● Problem to solve
In the listing below, the lines starting at the line with "All Publications (90, 390)" and ending at the line with "Privacy Policy [link]" are to be output verbatim. Images stay out of the copy.

● Exercise materials
-=-=-=-=-

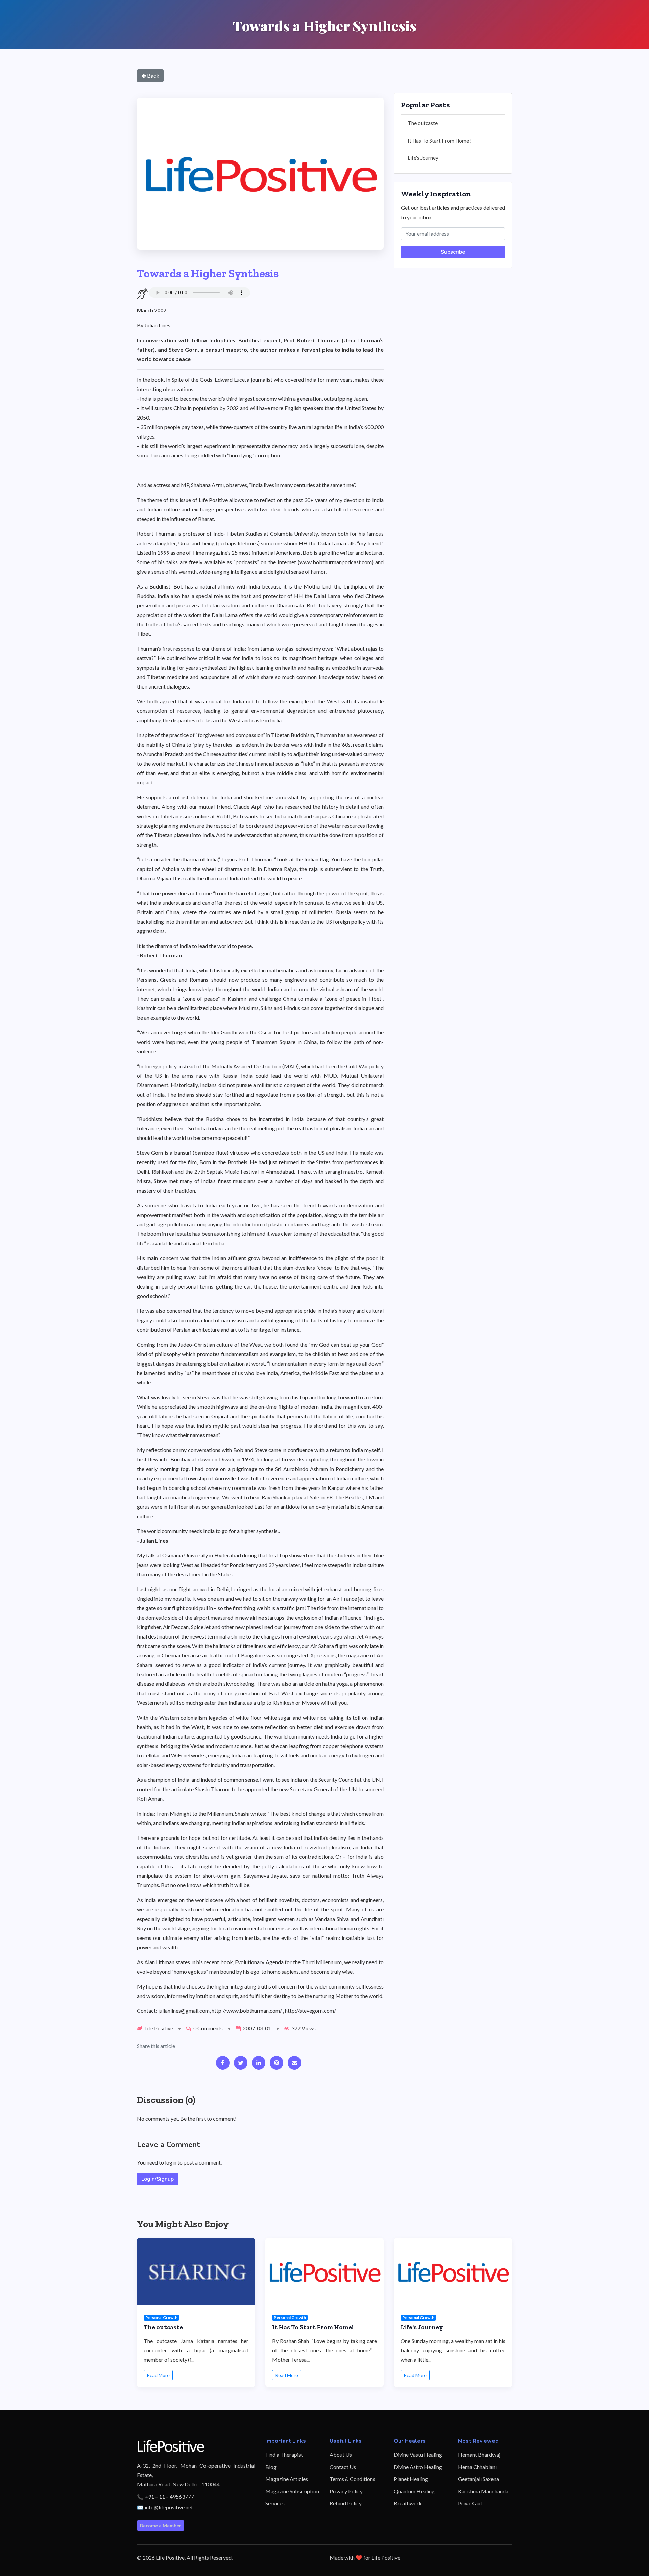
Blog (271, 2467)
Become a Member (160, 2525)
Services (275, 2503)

-=-=-=-=-

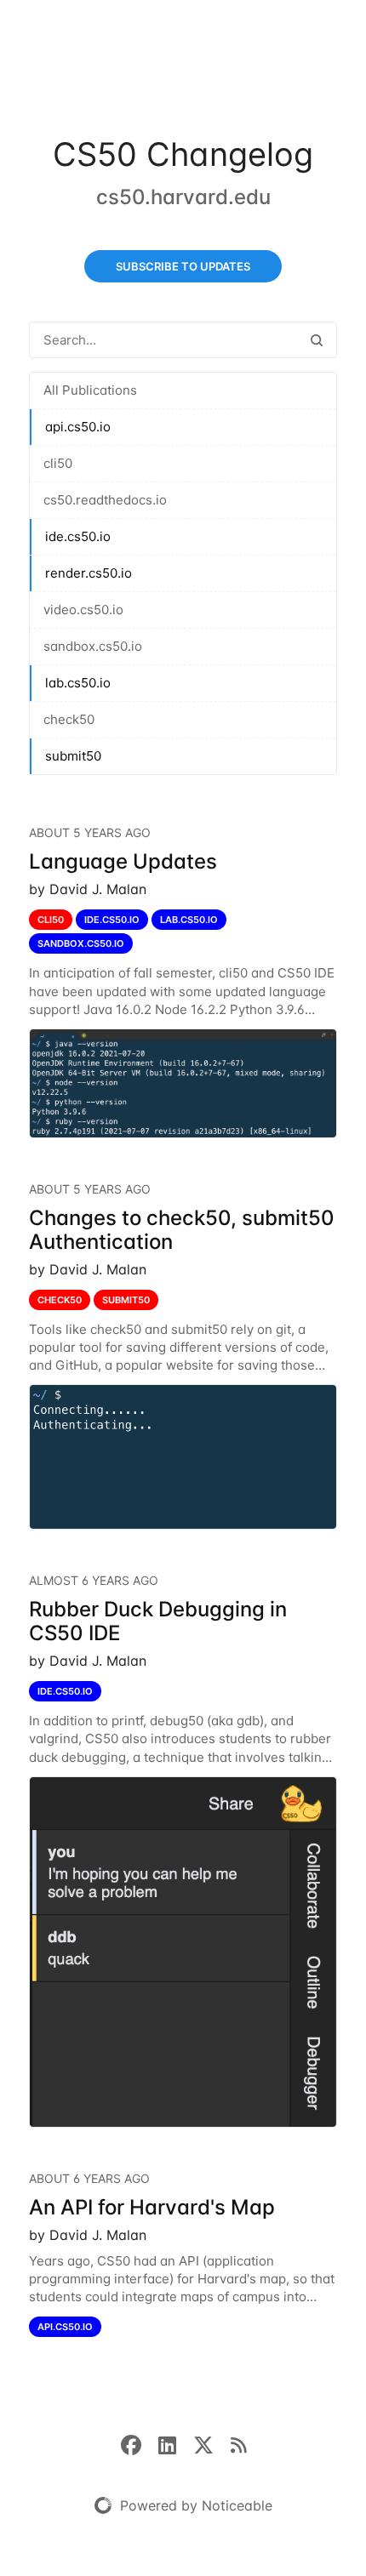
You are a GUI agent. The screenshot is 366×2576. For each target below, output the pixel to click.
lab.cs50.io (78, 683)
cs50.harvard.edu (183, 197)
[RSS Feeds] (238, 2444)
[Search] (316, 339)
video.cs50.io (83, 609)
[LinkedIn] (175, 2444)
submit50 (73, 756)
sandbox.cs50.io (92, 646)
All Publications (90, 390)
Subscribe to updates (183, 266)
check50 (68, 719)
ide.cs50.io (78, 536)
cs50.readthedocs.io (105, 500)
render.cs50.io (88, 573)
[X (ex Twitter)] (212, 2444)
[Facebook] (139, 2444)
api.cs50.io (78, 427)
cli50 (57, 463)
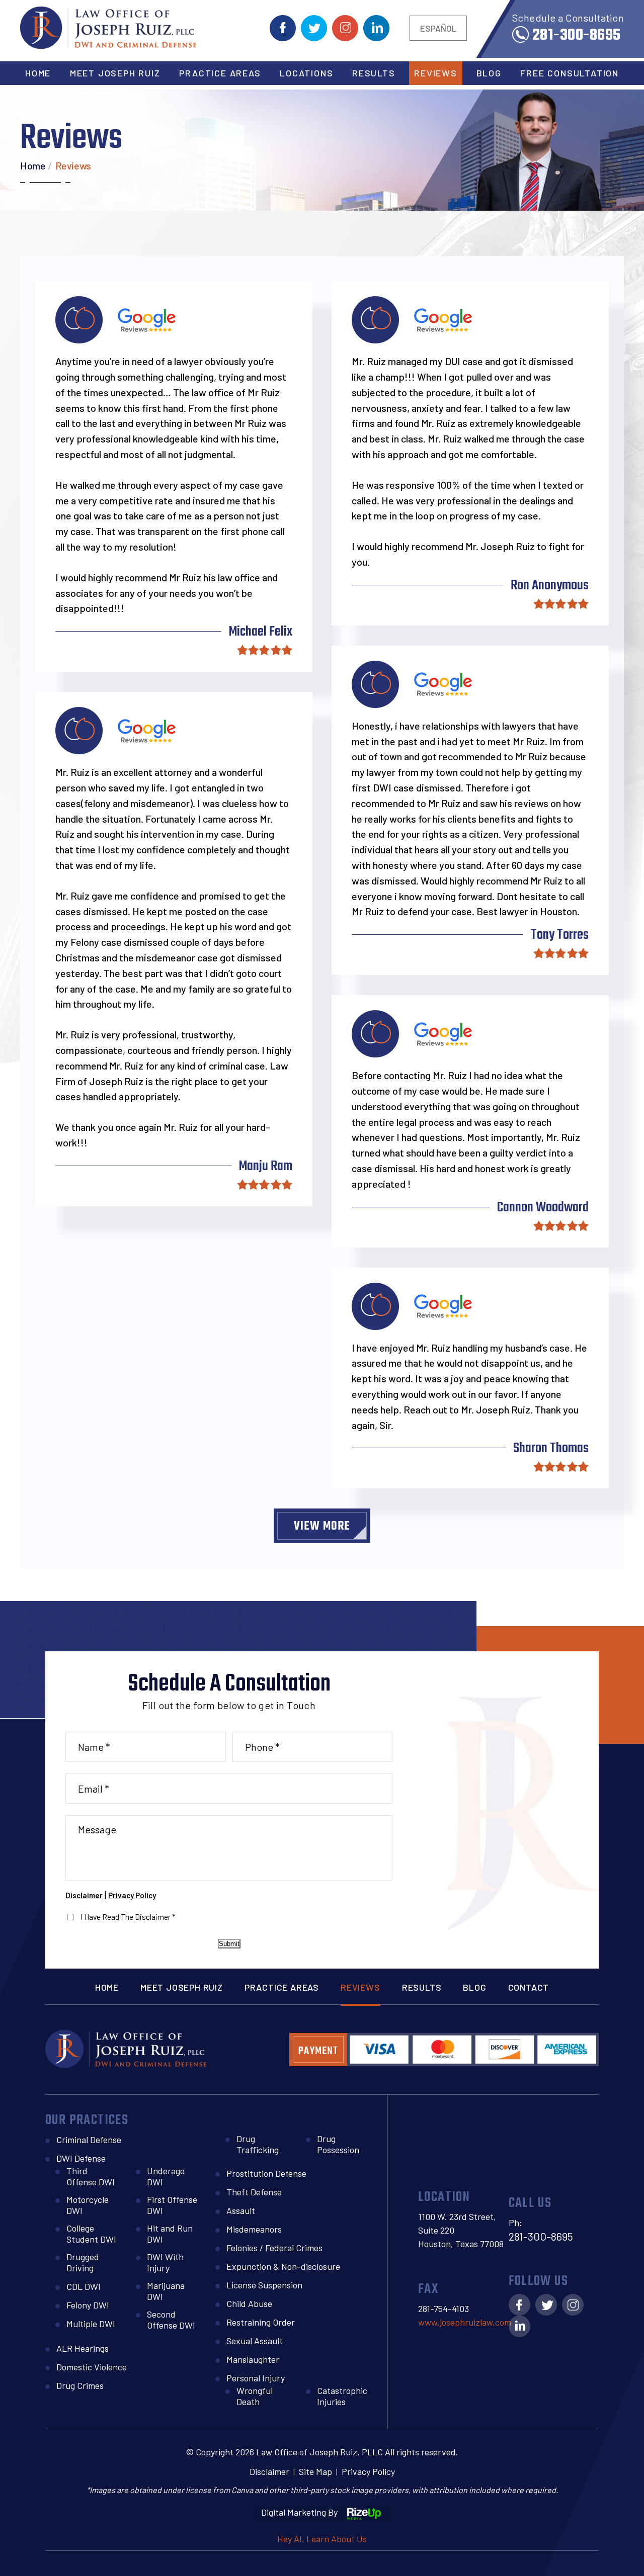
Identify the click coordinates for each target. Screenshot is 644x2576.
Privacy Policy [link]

-=-=-=-=-

● Answer space
All Publications (90, 390)
Subscribe to updates (183, 266)
check50 (68, 719)
ide.cs50.io (78, 536)
cs50.readthedocs.io (105, 500)
render.cs50.io (88, 573)
[X (ex Twitter)] (212, 2444)
[Facebook] (139, 2444)
api.cs50.io (78, 427)
cli50 (57, 463)
Identify the click coordinates for each target. Screenshot is 644x2576.
Privacy Policy [link]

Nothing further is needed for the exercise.